Ritter Ferdinand von Malaisé, (* 23 February 1806, Linz am Rhein, Germany – † 29 June 1892, Munich, Germany). Lieutenant General, 1st Royal Bavarian Field Artillery Brigade, Professor of Mathematics, Royal Bavarian Military Academy and tutor to Ludwig III, the last King of Bavaria.

== Biography ==
Ferdinand was the son of Christophe Malaisé of St Menges, France and Magdalena née Stephani of Mainz, Germany. Ferdinand's father was employed by the Rhine Customs Union (Rheinschifffahrts-Octroi), formed in 1804 by the French and Holy Roman Empires. In 1821, the family moved from Neuburg am Rhein to Germersheim.

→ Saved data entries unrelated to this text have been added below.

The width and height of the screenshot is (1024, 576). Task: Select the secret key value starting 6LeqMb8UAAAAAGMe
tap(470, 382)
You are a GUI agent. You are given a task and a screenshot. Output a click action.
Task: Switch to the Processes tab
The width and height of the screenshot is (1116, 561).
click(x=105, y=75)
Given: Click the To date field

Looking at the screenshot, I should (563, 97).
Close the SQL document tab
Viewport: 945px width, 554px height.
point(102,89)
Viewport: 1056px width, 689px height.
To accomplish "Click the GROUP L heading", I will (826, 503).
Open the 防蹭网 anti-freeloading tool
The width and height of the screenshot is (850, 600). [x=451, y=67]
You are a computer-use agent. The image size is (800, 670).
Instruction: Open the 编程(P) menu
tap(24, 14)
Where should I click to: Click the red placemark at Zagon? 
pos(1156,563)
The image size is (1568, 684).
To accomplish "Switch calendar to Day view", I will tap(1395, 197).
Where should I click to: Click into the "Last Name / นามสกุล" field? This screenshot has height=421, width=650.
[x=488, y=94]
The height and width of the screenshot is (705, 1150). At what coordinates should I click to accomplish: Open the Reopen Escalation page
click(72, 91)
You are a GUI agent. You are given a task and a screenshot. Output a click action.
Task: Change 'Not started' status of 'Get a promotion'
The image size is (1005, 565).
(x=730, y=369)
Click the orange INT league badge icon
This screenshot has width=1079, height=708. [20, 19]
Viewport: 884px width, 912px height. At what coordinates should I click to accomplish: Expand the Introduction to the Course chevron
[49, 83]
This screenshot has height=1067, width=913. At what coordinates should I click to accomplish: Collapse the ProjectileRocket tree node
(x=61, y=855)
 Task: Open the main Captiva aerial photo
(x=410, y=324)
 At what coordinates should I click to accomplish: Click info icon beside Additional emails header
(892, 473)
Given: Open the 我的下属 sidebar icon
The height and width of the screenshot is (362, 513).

In 1822 at the age of 16, Ferdinand joined the Bavarian Army in Landau near Germersheim. In 1825 he was posted to Munich. After being promoted to captain, Ferdinand became tutor to Ludwig III, the last King of Bavaria and his brother Prinz Leopold. After further promotions in 1853 and 1861, Ferdinand was awarded the Royal Bavarian Order of Merit and the title of Ritter in 1862. In 1870 he was appointed Commander, 1st Royal Bavarian Field Artillery Brigade and director of Field Artillery, 1st Royal Bavarian Corps during the Franco-Prussian War (19 July 1870 – 10 May 1871). In 1887 he was enrolled in the hereditary nobility of Bavaria. He died in June 1892 and is buried in the Alte Südfriedhof in München, Germany.

==Family & Descendants==
Ferdinand married Adelheid Wibmer (1808–1887), daughter of the court official Sebastian Alois Wibmer, on November 25, 1830, in Munich. The couple had four sons and three daughters. Two sons and one grandson were also Generals in the Bavarian Army; General of Artillery Eugen von Malaisé (1835–1915), Major General Maximilian von Malaisé (1844–1921) and Major General Karl von Malaisé (1868–1946) who married Renata von Miller, daughter of the bronze caster Ferdinand von Miller, in Karneid in 1906.

There is no connection between Ferdinand's family and the de la Malaise family, seigneurs in Lavoir in the 16th century.